What you will do: Leave out all pictures. Extract exactly the lines from the one containing "Given: Click the 1,183 Pepsi follower count" through the end of the data.

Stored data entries
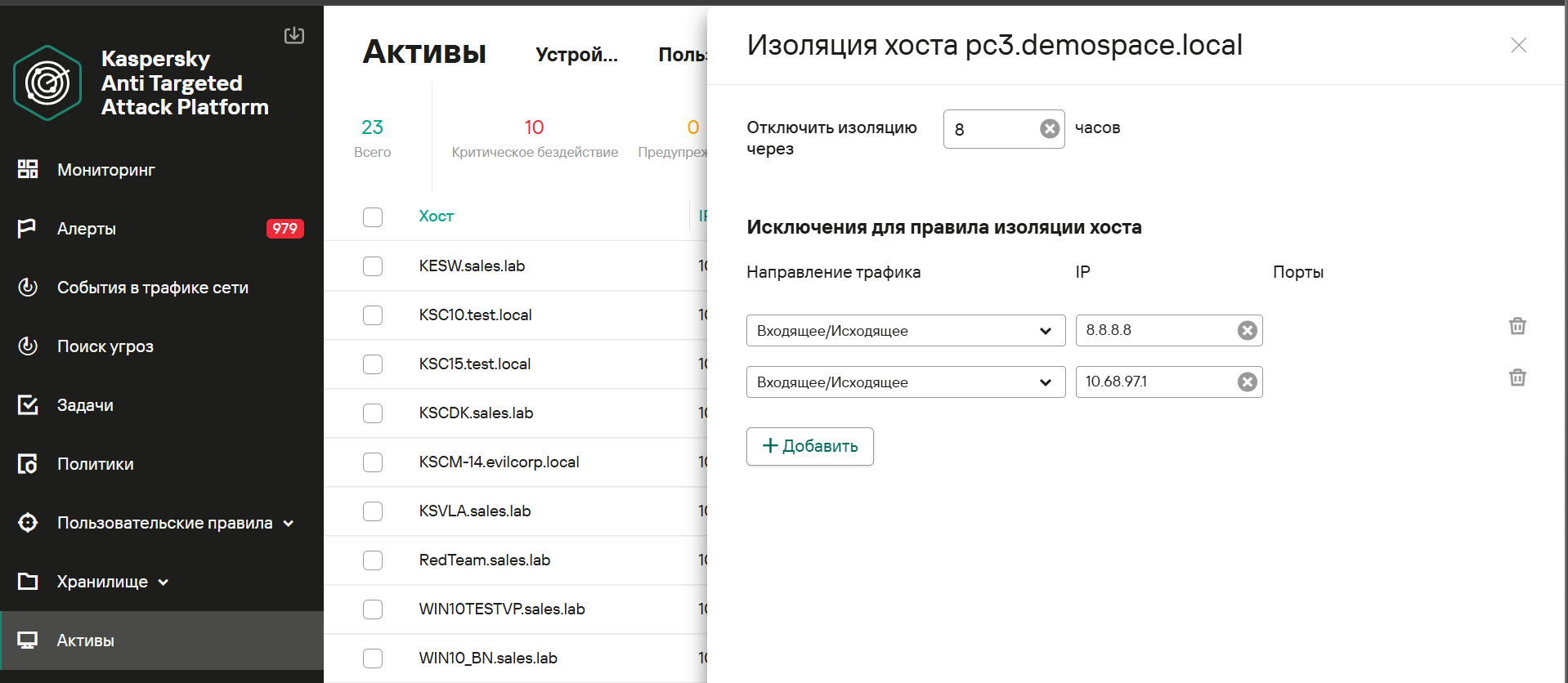Go to Поиск угроз page
Image resolution: width=1568 pixels, height=683 pixels.
pyautogui.click(x=105, y=346)
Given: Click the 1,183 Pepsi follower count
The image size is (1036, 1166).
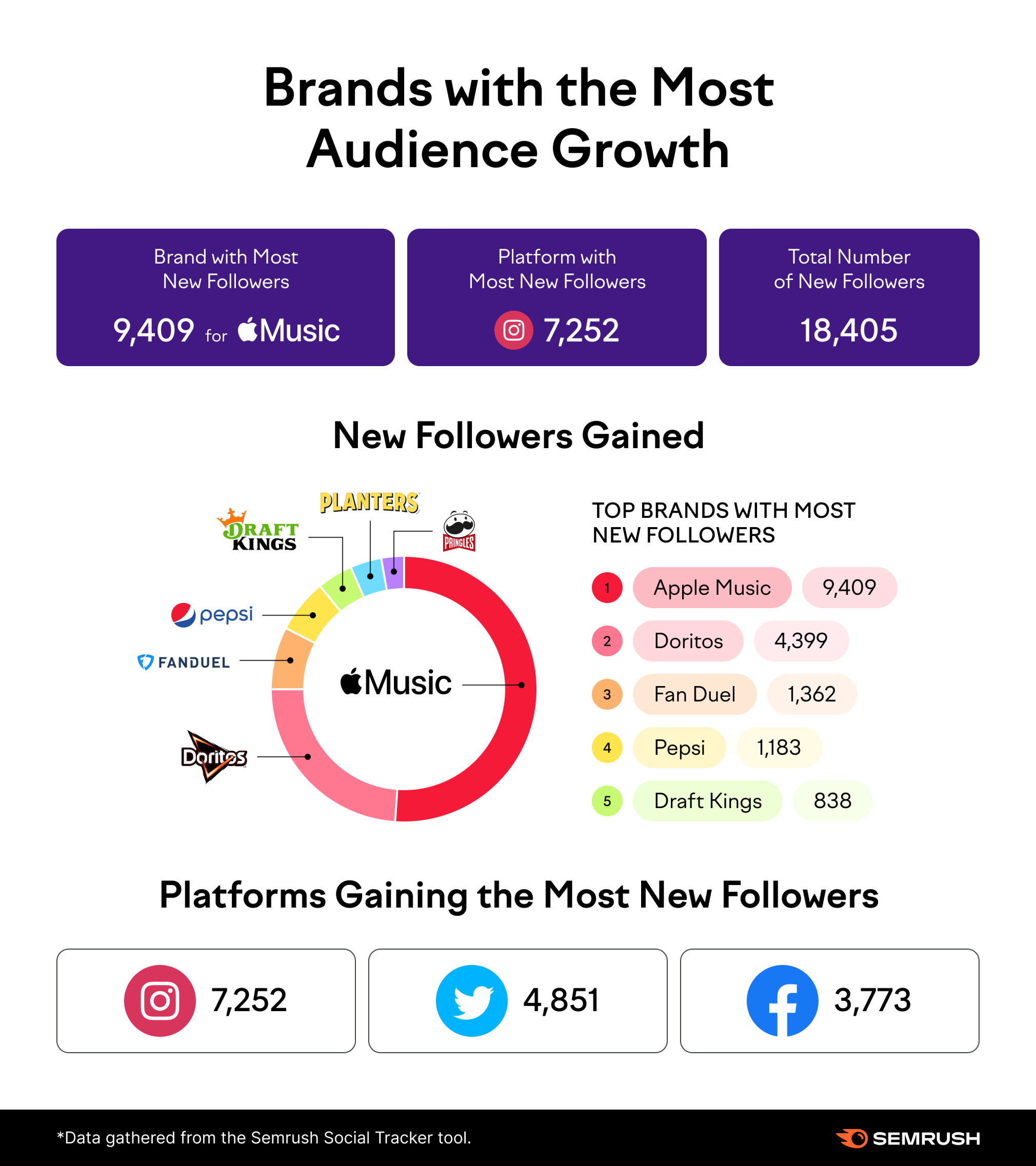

Your response:
Given: Click the 1,183 Pepsi follower count
The image size is (1036, 1166).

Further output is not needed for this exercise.